Cependant comment de tels propos peuvent-ils paraître en ces lieux, dans une telle indifférence générale?...

oui, plus de poésie
moins d'intolérance et de bêtise

moins d'aveuglement et de paresse laudative
oui, plus de poésie de poètes


... aussi, je poursuis en poésie et en bonne humeur... Permettez-moi de vous offrir, très cordialement, je vous l'assure - ce monde est déjà suffisamment divisé, n'inventons pas des adversaires là où il n'y en pas - ce poème de Charles Cros (1842-1888), fantaisiste du langage comme l'on est bienfaiteur de l'humanité...


Le hareng saur

Il était un grand mur blanc - nu, nu, nu,
Contre le mur une échelle - haute, haute, haute,
Et, par terre, un hareng saur - sec, sec, sec.
 
Il vient, tenant dans ses mains - sales, sales, sales,
Un marteau lourd, un grand clou - pointu, pointu, pointu,
Un peloton de ficelle - gros, gros, gros.
 
Alors il monte à l'échelle - haute, haute, haute,
Et plante le clou pointu - toc, toc, toc,
Tout en haut du grand mur nu - nu, nu, nu.
 
Il laisse aller le marteau - qui tombe, qui tombe, qui tombe,
Attache au clou la ficelle - longue, longue, longue,
Et, au bout, le hareng saur - sec, sec, sec.
 
Il redescend de l'échelle - haute, haute, haute,
L'emporte avec le marteau - lourd, lourd, lourd,
Et puis, il s'en va ailleurs - loin, loin, loin.
 
Et, depuis, le hareng saur - sec, sec, sec,
Au bout de cette ficelle - longue, longue, longue,
Très lentement se balance - toujours, toujours, toujours.
 
J'ai composé cette histoire - simple, simple, simple,
Pour mettre en fureur les gens - graves, graves, graves,
Et amuser les enfants - petits, petits, petits.

 

 

Loup-de-lune,

 

Nous ne lisons pas tout et nous ne lisons pas tous de la même façon.
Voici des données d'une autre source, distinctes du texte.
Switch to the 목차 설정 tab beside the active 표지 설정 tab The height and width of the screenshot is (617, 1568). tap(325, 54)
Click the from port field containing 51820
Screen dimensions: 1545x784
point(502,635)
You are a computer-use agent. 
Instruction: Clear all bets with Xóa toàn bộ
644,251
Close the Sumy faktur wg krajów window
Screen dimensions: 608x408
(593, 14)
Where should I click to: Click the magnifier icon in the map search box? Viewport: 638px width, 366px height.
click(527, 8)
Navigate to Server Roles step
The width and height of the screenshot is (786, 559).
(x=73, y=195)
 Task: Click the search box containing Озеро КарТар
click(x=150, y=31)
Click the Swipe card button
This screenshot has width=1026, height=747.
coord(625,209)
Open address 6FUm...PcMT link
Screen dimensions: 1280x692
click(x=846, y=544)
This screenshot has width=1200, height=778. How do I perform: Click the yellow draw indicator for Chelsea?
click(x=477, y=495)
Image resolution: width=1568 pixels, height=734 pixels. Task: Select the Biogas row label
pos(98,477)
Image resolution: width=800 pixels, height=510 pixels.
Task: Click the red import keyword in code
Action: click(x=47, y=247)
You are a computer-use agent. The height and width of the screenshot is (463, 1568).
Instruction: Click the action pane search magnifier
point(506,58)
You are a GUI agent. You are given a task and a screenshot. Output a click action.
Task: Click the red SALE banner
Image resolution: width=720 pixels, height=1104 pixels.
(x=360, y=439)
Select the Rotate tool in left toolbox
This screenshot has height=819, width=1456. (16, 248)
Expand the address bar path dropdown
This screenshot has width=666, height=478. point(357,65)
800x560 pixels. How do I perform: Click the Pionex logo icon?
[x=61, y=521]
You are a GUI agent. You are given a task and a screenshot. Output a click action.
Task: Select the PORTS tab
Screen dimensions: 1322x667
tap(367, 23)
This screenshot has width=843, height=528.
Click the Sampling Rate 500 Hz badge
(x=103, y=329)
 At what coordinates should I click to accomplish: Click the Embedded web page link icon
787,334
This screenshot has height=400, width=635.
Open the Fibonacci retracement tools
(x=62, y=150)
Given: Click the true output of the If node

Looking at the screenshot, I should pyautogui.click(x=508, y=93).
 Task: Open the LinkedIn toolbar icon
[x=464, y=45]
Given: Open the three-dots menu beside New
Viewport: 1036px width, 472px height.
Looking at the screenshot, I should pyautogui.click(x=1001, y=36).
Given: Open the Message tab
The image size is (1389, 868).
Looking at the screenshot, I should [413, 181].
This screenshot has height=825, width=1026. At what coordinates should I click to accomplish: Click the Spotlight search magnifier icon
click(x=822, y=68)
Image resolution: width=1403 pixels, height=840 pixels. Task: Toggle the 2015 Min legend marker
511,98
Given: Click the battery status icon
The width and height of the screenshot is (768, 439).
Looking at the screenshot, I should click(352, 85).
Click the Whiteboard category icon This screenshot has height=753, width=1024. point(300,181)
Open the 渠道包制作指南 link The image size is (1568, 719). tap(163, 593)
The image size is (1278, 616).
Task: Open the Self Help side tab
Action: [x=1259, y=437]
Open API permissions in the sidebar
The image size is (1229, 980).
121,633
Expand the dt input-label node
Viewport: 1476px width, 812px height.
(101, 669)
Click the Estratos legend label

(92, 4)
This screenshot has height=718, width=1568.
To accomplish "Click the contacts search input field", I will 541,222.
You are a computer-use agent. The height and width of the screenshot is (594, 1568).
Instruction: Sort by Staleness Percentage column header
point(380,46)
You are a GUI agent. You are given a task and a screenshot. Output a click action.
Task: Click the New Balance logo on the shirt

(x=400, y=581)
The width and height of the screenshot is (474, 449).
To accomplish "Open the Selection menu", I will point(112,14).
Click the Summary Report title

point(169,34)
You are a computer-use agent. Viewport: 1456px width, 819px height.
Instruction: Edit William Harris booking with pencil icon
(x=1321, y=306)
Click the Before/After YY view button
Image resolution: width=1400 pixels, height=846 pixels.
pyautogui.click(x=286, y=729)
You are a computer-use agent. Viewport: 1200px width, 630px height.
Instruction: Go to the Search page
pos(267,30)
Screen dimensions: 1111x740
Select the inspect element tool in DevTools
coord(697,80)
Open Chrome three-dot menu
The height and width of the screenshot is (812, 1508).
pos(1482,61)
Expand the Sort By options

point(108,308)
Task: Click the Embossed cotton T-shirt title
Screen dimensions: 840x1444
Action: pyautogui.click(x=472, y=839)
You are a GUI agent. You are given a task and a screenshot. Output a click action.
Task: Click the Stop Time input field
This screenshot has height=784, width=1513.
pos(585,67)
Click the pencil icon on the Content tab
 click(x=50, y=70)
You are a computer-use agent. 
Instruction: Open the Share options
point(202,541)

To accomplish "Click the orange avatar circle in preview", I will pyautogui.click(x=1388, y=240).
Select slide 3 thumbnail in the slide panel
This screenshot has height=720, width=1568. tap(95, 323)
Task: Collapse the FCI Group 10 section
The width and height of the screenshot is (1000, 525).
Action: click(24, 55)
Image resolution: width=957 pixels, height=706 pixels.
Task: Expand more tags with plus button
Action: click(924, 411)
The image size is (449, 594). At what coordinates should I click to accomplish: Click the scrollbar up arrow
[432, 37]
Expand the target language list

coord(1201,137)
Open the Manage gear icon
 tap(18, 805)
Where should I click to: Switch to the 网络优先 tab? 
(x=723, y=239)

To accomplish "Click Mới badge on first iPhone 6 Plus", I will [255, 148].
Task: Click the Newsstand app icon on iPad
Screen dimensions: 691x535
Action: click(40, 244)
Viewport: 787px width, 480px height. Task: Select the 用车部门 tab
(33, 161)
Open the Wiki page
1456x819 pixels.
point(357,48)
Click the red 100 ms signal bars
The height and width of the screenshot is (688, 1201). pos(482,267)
Ni en même temps.

 

Ce qui peut paraître ' bêtise, intolérance, ou poésie ' à un certain moment et à certains, peut complètement paraître sans intérêt, humour ou ' blanc' à d'autres, à d'autres moments, ou selon le vécu, et/ou ce que chacun veut/peut entendre. Pluralités de lectures, de sensibilités, d'expériences  et de compréhension.

 

Ce ne sont ni les citations à foison, ni les flatteries, ni le mépris... qui peuvent y changer quelque chose. Tout au plus ne plus lire un auteur qui déplaît, rien de très agressif. Il ne s'agit pas d'un manque de courage. Mais d'une attitude modératrice en fonction de ce que je viens d'énoncer. Souvent, un forum fait que l'on préfère se taire plutôt que rentrer en polémique, d'autant plus que cela entraîne des réactions en chaînes des  ' amis ', __ réactions très stériles.

 

Loup-de-lune, je comprends votre intérêt pour la poésie, et votre perception particulière pour la lecture des poèmes et commentaires, mais je crois sincèrement chacun capable de lire, voir, entendre, et commenter selon son propre ressenti. Je vous assure, par exemple, ne pas avoir vu la raison du pourquoi vous dites (très exagérément) (et je sais de quoi je parle) :

 

'' ... une petite odeur de portail d'entrée de camp de la mort, à l'instant du tri, non ?... pas même une toute petite ?... Qui est-il donc pour s'octroyer le droit de distinguer si péremptoirement ceux qui mériteraient d'être de ceux qui ne le mériteraient pas, et selon quels égotistes critères, quels dogmes abjects?... ''

 

 

Voilà pour ma réponse particulière. Cordialement.